Premised on the belief that the challenges of the contemporary city are far too complex for any one discipline to manage on its own, Geofutures brings together architects, landscape architects, and technologists to address a wide range of interdisciplinary problems, questions, and issues.
The program places emphasis on theoretical speculation and design experimentation. In this respect, Geofutures situates itself within a long and rich history of urban futurism particular to the discipline of architecture. This history includes such visionary proposals as Antonio Sant’Elia’s La Citta Nuova (1914), a collection of drawings depicting the new industrial city of the twentieth century, Frank Lloyd Wright’s Broadacre City (1932), a prescient image of what would be referred to sixty years later as landscape urbanism, and Kenzo Tange’s Plan for Tokyo (1960), a postwar reimagination of the city as infrastructural prosthetic.
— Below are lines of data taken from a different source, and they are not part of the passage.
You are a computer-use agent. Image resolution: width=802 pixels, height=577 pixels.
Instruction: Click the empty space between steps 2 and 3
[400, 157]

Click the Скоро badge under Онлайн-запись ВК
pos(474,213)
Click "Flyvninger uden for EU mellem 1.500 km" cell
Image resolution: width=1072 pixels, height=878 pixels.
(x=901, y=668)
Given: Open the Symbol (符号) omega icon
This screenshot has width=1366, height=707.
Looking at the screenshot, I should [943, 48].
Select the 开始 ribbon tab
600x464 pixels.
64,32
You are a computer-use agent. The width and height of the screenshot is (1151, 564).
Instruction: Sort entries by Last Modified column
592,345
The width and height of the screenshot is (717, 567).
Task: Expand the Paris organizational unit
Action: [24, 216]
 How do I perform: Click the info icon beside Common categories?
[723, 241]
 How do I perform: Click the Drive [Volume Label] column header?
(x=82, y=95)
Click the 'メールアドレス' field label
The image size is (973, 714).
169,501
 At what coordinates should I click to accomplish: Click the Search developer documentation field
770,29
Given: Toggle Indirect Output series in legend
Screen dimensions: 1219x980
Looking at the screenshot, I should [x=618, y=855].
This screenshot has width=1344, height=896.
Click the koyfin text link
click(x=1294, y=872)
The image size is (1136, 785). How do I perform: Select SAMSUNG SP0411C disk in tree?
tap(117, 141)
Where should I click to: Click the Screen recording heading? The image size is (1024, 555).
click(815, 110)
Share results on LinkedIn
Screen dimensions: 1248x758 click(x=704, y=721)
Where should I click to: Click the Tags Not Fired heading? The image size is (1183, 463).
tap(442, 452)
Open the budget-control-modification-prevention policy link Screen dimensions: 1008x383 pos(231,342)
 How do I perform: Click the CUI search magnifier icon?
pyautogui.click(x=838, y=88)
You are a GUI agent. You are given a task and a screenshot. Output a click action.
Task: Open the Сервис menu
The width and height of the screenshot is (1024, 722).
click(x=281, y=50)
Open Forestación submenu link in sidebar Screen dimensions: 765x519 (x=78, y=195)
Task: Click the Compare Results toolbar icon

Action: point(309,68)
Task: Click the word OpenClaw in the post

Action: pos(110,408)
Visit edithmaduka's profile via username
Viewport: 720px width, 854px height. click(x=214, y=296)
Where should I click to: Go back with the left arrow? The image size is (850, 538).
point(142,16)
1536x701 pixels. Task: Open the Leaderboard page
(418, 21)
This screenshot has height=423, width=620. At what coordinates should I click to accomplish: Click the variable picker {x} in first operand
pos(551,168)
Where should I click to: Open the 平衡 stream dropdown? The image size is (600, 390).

As such, the program challenges students to mine the daring and often prophetic urban visions of previous generations as a means of speculating on the future of the city in the twenty-first century. And in much the same way that the emerging literary genre climate fiction, or cli-fi, attempts to project a set of possible futures for the Anthropocenic Age, Geofutures aspires to a similar level of speculation by reconsidering the very idea of the city itself. In an age marked by the haunting effects of climate change, in which the needs of humans and those of the natural environment have become increasingly intertwined and the conventional distinctions between artificial and natural more and more ambiguous, the traditional conception of the city as an anthropomorphic artifact serving the exclusive desires of the human race must be reconsidered and ultimately reimagined. The Geofutures Post Professional Program in Architecture and Urbanism at Rensselaer endeavors to do precisely that.